On 9/11/19 11:16 AM, Alberto Garcia wrote:
> handle_alloc() tries to find as many contiguous clusters that need
> copy-on-write as possible in order to allocate all of them at the same
> time.
>
> However, compressed clusters are only overwritten one by one, so let's
> say that we have an image with 1024 consecutive compressed clusters:
>
>qemu-img create -f qcow2 hd.qcow2 64M
>for f in `seq 0 64 65472`; do
> qemu-io -c "write -c ${f}k 64k" hd.qcow2
>done
>
> In this case trying to overwrite the whole image with one large write
> request results in 1024 separate allocations:
>
>qemu-io -c "write 0 64M" hd.qcow2
>
> This restriction comes from commit 095a9c58ce12afeeb90c2 from 2018.
You accidentally typed a reasonably modern date. It's from *2008*!

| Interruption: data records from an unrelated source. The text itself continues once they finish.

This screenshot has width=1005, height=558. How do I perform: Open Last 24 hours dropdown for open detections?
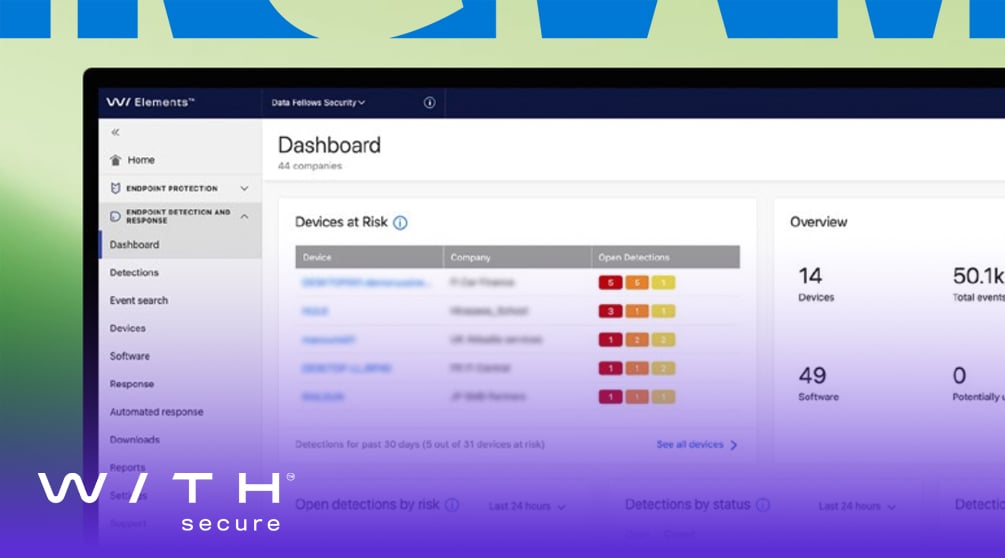pyautogui.click(x=527, y=506)
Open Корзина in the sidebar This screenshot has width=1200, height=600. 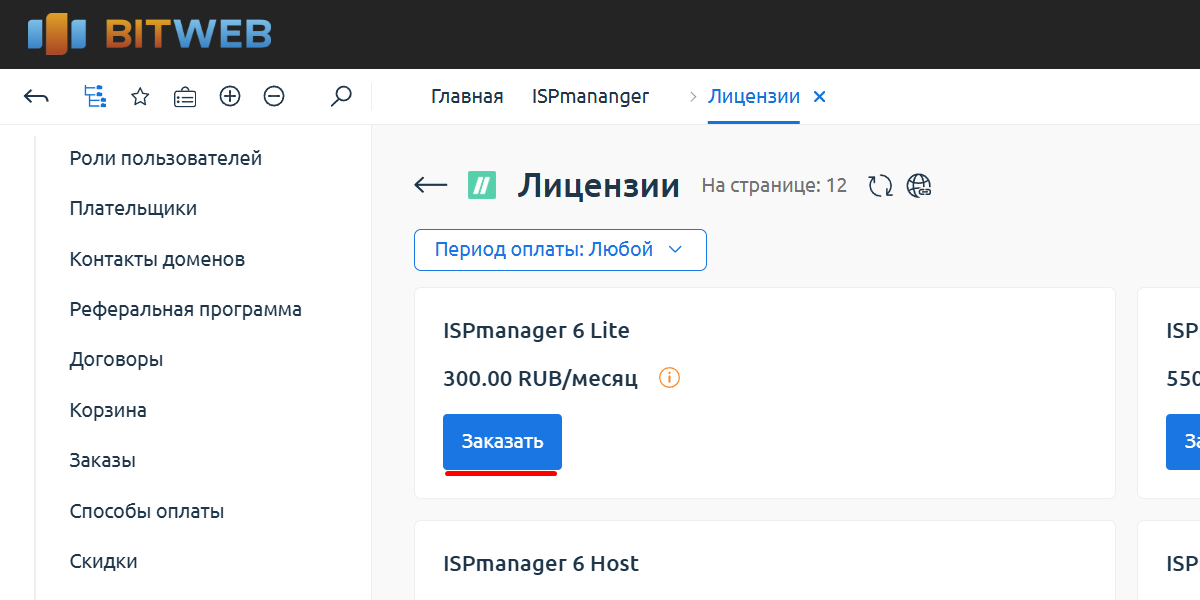click(x=108, y=410)
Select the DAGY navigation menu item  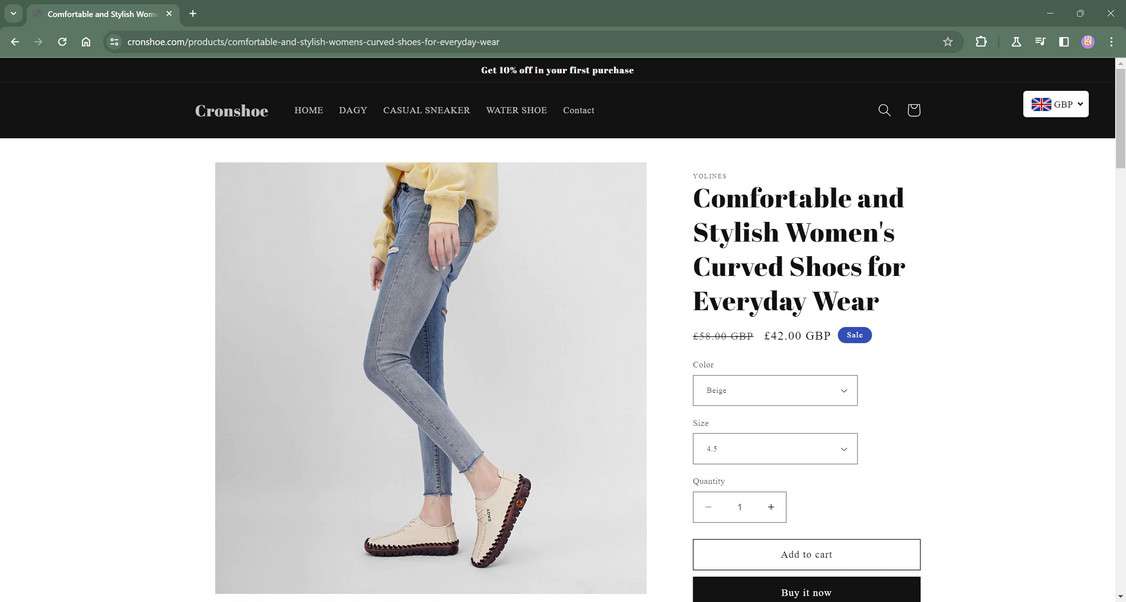[x=354, y=110]
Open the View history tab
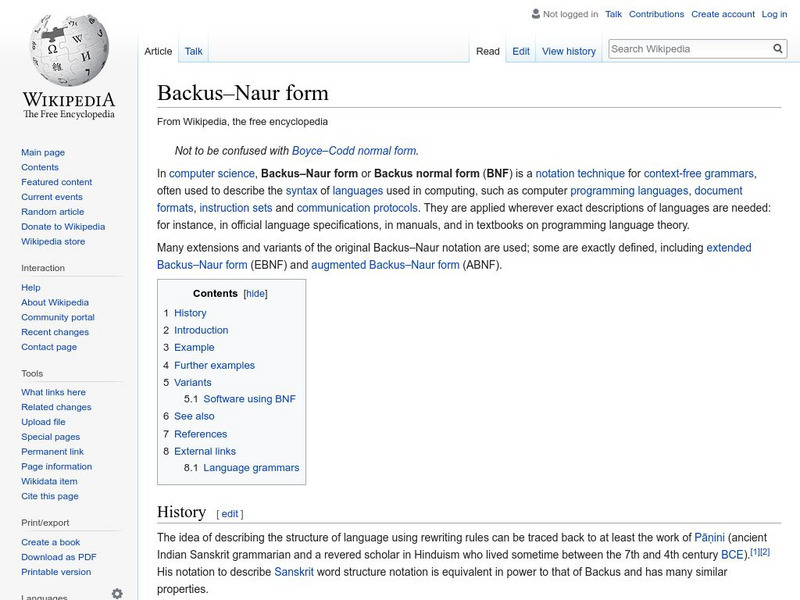The height and width of the screenshot is (600, 800). pos(569,51)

> Nowadays QEMU can overwrite multiple compressed clusters just fine,
> and in fact it already does: as long as the first cluster that
> handle_alloc() finds is not compressed, all other compressed clusters
> in the same batch will be overwritten in one go:
>
>qemu-img create -f qcow2 hd.qcow2 64M
>qemu-io -c "write -z 0 64k" hd.qcow2
>for f in `seq 64 64 65472`; do
> qemu-io -c "write -c ${f}k 64k" hd.qcow2
>done
>
> Compared to the previous one, overwriting this image on my computer
> goes from 8.35s down to 230ms.
>
> Signed-off-by: Alberto Garcia
> ---
> block/qcow2-cluster.c | 8 +---
> 1 file changed, 1 insertion(+), 7 deletions(-)
>
> diff --git a/block/qcow2-cluster.c b/block/qcow2-cluster.c
> index f09cc992af..dcacd3c450 100644
> --- a/block/qcow2-cluster.c
> +++ b/block/qcow2-cluster.c
> @@ -1351,13 +1351,7 @@ static int handle_alloc(BlockDriverState *bs, uint64_t
> guest_offset,
> }
>
> entry = be64_to_cpu(l2_slice[l2_index]);
> -
> -/* For the moment, overwrite compressed clusters one by one */
> -if (entry & QCOW_OFLAG_COMPRESSED) {
> -nb_clusters = 1;
> -} else {
> -nb_clusters = count_cow_clusters(bs, nb_clusters, l2_slice,
> l2_index);
> -}
> +nb_clusters = count_cow_clusters(bs, nb_clusters, l2_slice, l2_index);
>
> /* This function is only called when there were no non-COW clusters, so
> if
> * we can't find any unallocated or COW clusters either, something is
>
Well, given that count_cow_clusters already works this way, this doesn't
break anything that wasn't broken before, at least.